* _Requirement_:
Reproduce the rows below exactly as they appear, keeping every line unchanged.

* _Given data_:
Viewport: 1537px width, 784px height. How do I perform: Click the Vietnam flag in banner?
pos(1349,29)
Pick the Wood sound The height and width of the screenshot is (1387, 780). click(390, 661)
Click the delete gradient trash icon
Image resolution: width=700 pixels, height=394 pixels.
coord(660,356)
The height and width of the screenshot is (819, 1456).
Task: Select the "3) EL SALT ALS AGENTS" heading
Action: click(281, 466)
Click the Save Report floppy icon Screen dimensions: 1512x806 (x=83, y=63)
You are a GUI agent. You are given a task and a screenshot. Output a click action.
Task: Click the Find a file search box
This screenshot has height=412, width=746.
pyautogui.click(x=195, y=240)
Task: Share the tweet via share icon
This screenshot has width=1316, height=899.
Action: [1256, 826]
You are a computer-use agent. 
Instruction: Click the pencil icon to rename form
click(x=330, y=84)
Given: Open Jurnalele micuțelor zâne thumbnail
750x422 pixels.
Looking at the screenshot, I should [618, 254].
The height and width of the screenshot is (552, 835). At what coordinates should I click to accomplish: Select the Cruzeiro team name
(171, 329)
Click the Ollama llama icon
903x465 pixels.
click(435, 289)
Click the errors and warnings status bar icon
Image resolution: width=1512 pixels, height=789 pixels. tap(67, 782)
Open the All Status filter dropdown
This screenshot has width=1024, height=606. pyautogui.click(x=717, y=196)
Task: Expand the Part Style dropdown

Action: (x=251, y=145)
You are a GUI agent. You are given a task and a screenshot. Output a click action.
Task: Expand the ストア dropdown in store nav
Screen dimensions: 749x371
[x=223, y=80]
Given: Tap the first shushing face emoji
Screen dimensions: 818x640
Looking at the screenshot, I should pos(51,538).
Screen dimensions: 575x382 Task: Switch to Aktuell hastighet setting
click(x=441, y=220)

* _Complete answer_:
Viewport: 1537px width, 784px height. How do I perform: Click the Vietnam flag in banner?
pos(1349,29)
Pick the Wood sound The height and width of the screenshot is (1387, 780). click(390, 661)
Click the delete gradient trash icon
Image resolution: width=700 pixels, height=394 pixels.
coord(660,356)
The height and width of the screenshot is (819, 1456).
Task: Select the "3) EL SALT ALS AGENTS" heading
Action: click(281, 466)
Click the Save Report floppy icon Screen dimensions: 1512x806 (x=83, y=63)
You are a GUI agent. You are given a task and a screenshot. Output a click action.
Task: Click the Find a file search box
This screenshot has height=412, width=746.
pyautogui.click(x=195, y=240)
Task: Share the tweet via share icon
This screenshot has width=1316, height=899.
Action: [1256, 826]
You are a computer-use agent. 
Instruction: Click the pencil icon to rename form
click(x=330, y=84)
Given: Open Jurnalele micuțelor zâne thumbnail
750x422 pixels.
Looking at the screenshot, I should [618, 254].
The height and width of the screenshot is (552, 835). At what coordinates should I click to accomplish: Select the Cruzeiro team name
(171, 329)
Click the Ollama llama icon
903x465 pixels.
click(435, 289)
Click the errors and warnings status bar icon
Image resolution: width=1512 pixels, height=789 pixels. tap(67, 782)
Open the All Status filter dropdown
This screenshot has width=1024, height=606. pyautogui.click(x=717, y=196)
Task: Expand the Part Style dropdown

Action: (x=251, y=145)
You are a GUI agent. You are given a task and a screenshot. Output a click action.
Task: Expand the ストア dropdown in store nav
Screen dimensions: 749x371
[x=223, y=80]
Given: Tap the first shushing face emoji
Screen dimensions: 818x640
Looking at the screenshot, I should pos(51,538).
Screen dimensions: 575x382 Task: Switch to Aktuell hastighet setting
click(x=441, y=220)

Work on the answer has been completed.